The task: Leaving out the images, please output every entry exactly as it appears.

══ Input data ══

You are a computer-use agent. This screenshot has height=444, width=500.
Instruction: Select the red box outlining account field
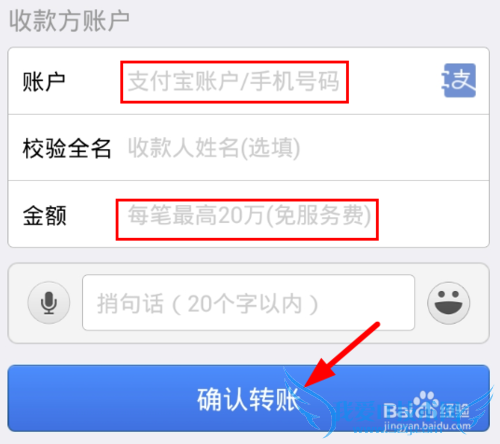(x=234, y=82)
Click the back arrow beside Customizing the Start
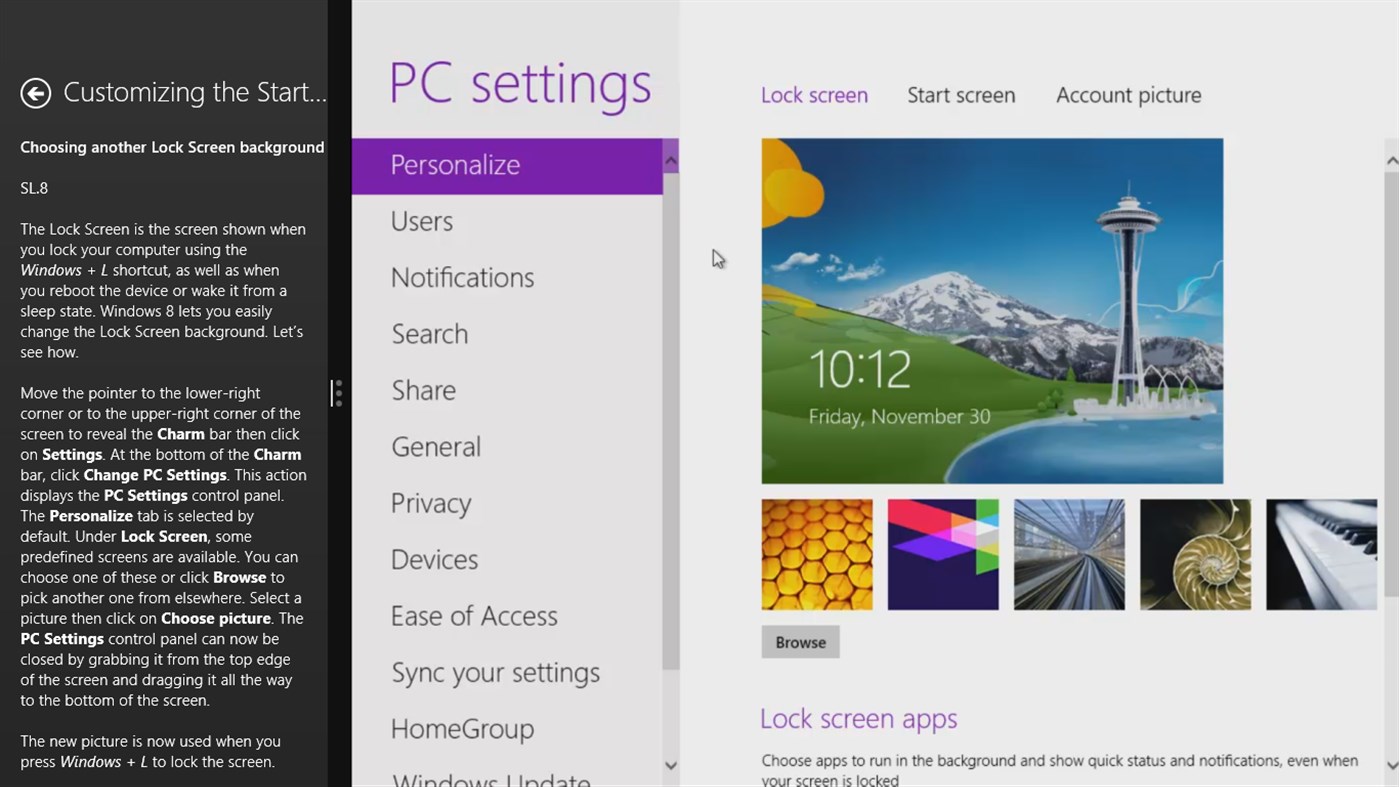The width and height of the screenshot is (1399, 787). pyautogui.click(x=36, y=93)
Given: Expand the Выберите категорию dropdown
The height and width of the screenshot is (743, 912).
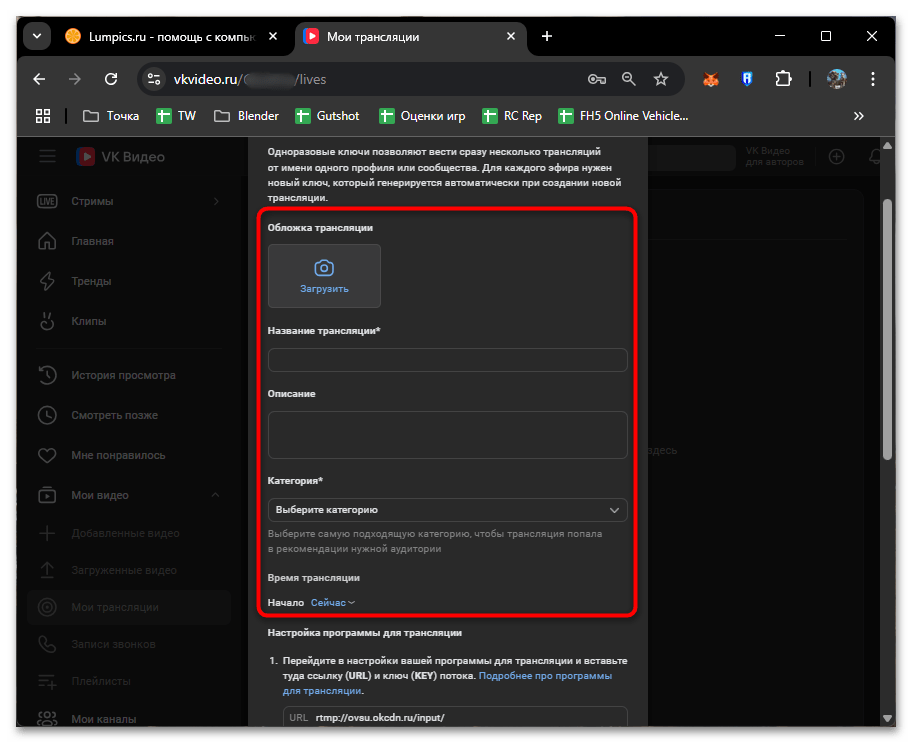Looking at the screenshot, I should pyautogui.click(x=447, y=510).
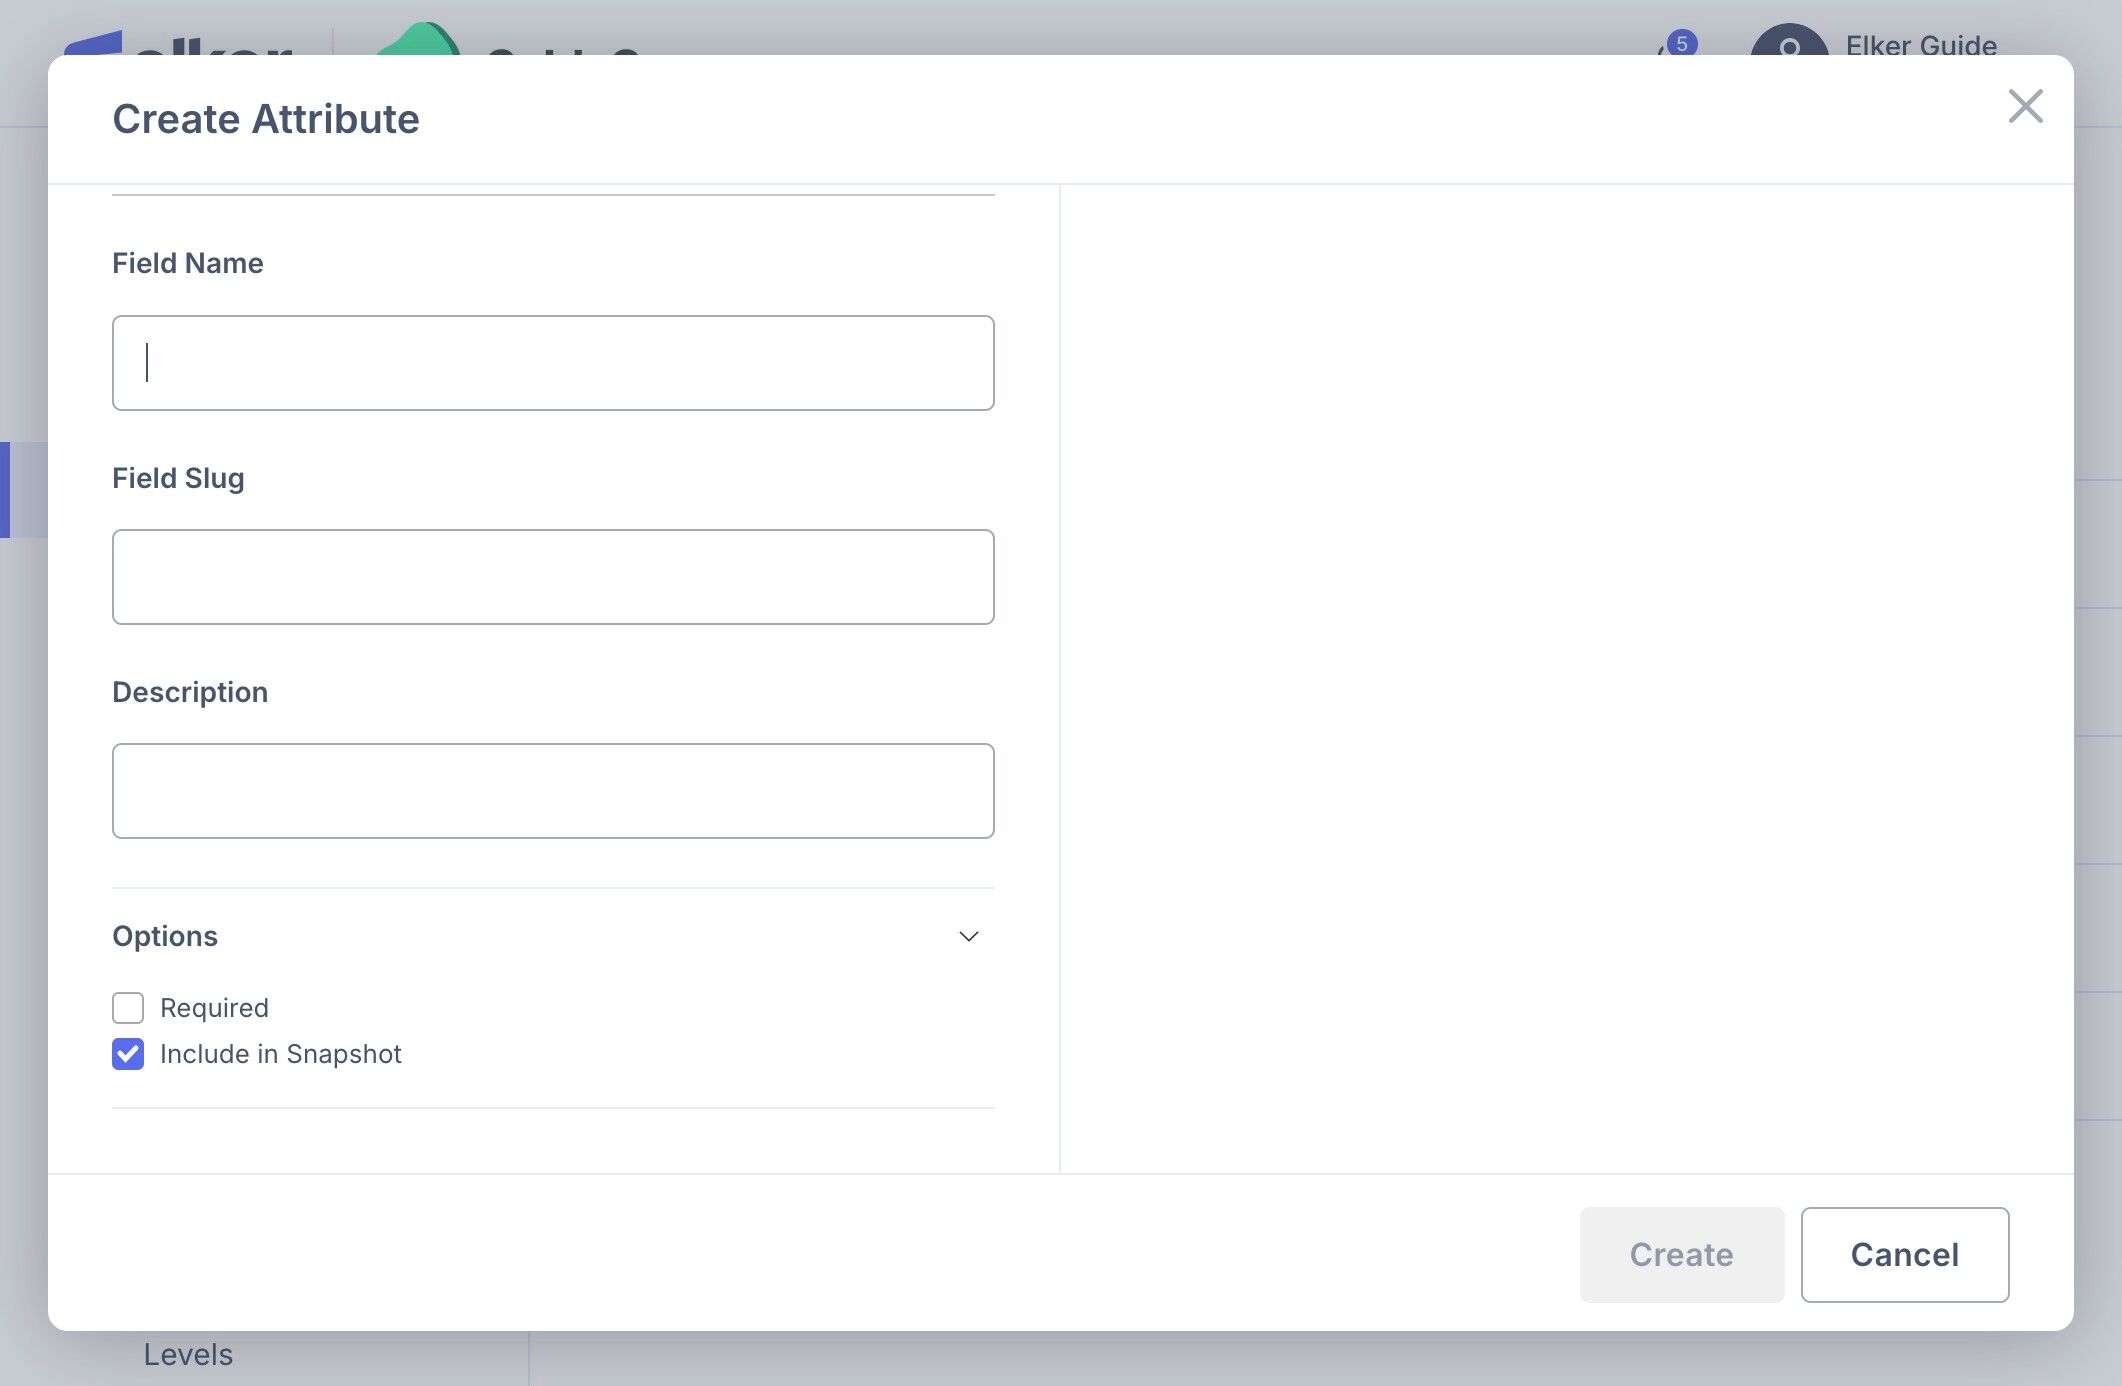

═══

Answer section:
You are a computer-use agent. This screenshot has height=444, width=500.
Instruction: Select the red box outlining account field
(x=234, y=82)
Click the back arrow beside Customizing the Start
The width and height of the screenshot is (1399, 787). pyautogui.click(x=36, y=93)
Given: Expand the Выберите категорию dropdown
The height and width of the screenshot is (743, 912).
Looking at the screenshot, I should pyautogui.click(x=447, y=510).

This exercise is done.